Says who?
By Matt Carter, Monday, July 23, 2007.
When the Congressional Joint Economic Committee issued a recent report
on foreclosures in subprime lending, many of its findings rested not on data collected by government agencies, but
RealtyTrac -- the
Web-based company that collects and sells information
on foreclosures to real estate investors.
The report cited RealtyTrac data in warning that there were 1.2 million foreclosures nationwide in 2006 -- a 45 percent increase from the year before -- a pace that would be matched or surpassed this year.
The Joint Economic Committee is chaired by Sen. Charles Schumer, a Democrat who's laid much of the blame for the housing downturn on subprime lenders, and its report called for new restrictions including a "suitability standard" requiring borrowers to demonstrate their ability to repay mortgage loans. The Mortgage Bankers Association, which has "grave concerns" about a suitability standard ("mortgage lenders are not analogous to financial analysts" the group says), attacked the report's reliance on RealtyTrac numbers, which it estimated overstate foreclosures by 30 percent.
But the report's authors did consult with the MBA, which puts out its own quarterly reports on delinquencies and foreclosures based on a survey of its members. The surveys cover 80 percent of first-lien mortgage loans, but not nonbank, "private-label" lenders who financed many subprime loans during the housing boom.
Critics of RealtyTrac's numbers say that it's in the company's interest to inflate the number of foreclosures, because it helps it market its services to investors. But it's also been said the Mortgage Bankers Association has an interest in downplaying the impact of foreclosures to keep regulators and lawmakers from going overboard in imposing new rules on the industry.

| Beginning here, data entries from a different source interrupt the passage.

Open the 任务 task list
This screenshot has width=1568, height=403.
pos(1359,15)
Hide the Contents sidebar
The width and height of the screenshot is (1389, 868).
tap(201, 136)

RealtyTrac now says it will provide a state-by-state breakdown of "unique homes" in the foreclosure process to counter accusations that it's inflated its numbers by counting more than one filing for the same property as it moves through the foreclosure process (see Inman News story).
What's amazing, given the importance of mortgage lending and housing markets to the overall economy, is that there doesn't seem to be a single, comprehensive, source of information that everybody agrees is objective. Apparently, nobody wants to spend taxpayer dollars to do what the folks at RealtyTrac -- and competitors like Foreclosure.com and ForeclosureS.com -- do on a for-profit basis: compile data on foreclosures from hundreds of counties and distribute it in a timely fashion.
You could say the same thing about the secondary mortgage market, where conflicting numbers come from many sources. When Federal Reserve Chairman Ben Bernanke delivered the Fed's biannual monetary policy report to Congress, details on the issuance of mortgage-backed securities backed by subprime and Alt-A loans were compiled not by regulators, but from the trade publication Inside MBS & ABS.